It's only going to get harder, this B2B tech PR lark. Especially in enterprise tech. Many of our clients target that amorphous shape that is the enterprise CIO or "IT decision maker" and as I have prattled on about before, this is not an easy business persona to get your hands round. No jokes please...
When I started in tech PR, pretty much all tech decisions were made by the CIO. Then the other CXOs realised that their own performance relied on mastering the technology available to them, and started selecting and investing, reducing the CIO to an approving and integrating role. This shift occurred at roughly the same time as the peak of cloud hype, meaning the greatest debate in the CIO world was (and in some quarters, still is) whether to be a server hugger or put their heads in the clouds.
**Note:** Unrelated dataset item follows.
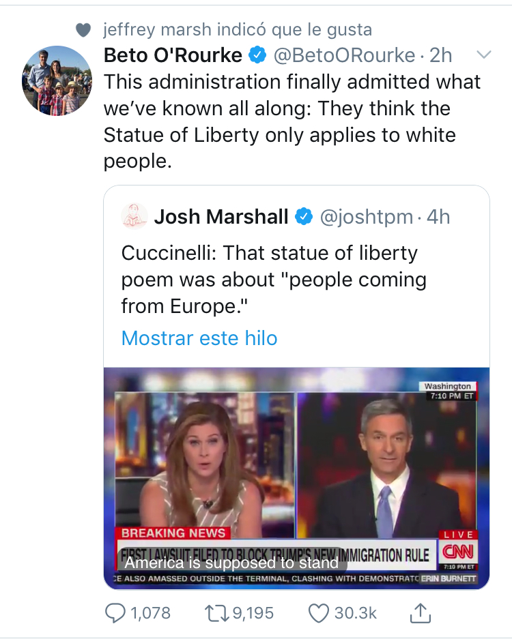Viewport: 512px width, 639px height.
Task: Click Josh Marshall's verified badge
Action: (304, 216)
It seemed highly strategic at the time, but it's actually quite a technical and perhaps even tactical discussion.
More latterly, the CIO woke up and stopped the rot. He, and I'm glad to say increasingly she, started to unilaterally evolve the role and take advantage of the fact that tech permeated throughout the entire organisation and use their inherent tech nouse as a route to the top of the business. See Sarah Wilkinson's appointment to the top of NHS Digital as a case in point.
But, if the role has evolved and elevated itself, where does that leave the humble PR campaign that's trying to grab the CIO's attention? The previous triumvirate of cost, cloud and connectivity don't resonate as strongly anymore. Now we have to reflect and tap into genuinely more strategic drivers. There's only one problem... the CIO community isn't entirely sure what those drivers ought to be. This role shift is still new ground for them. They're learning just as much as we are.
Does that mean designing an impactful, resonating B2B tech PR campaign is doomed from the start? Naturally, no. But it does mean we have to pay closer attention to what is preying on our clients' audiences' minds at any given moment - which means taking the time to find out.
CIOs and organisations cannot predict where the CIO role will lead to with changing job titles and business models coming into play.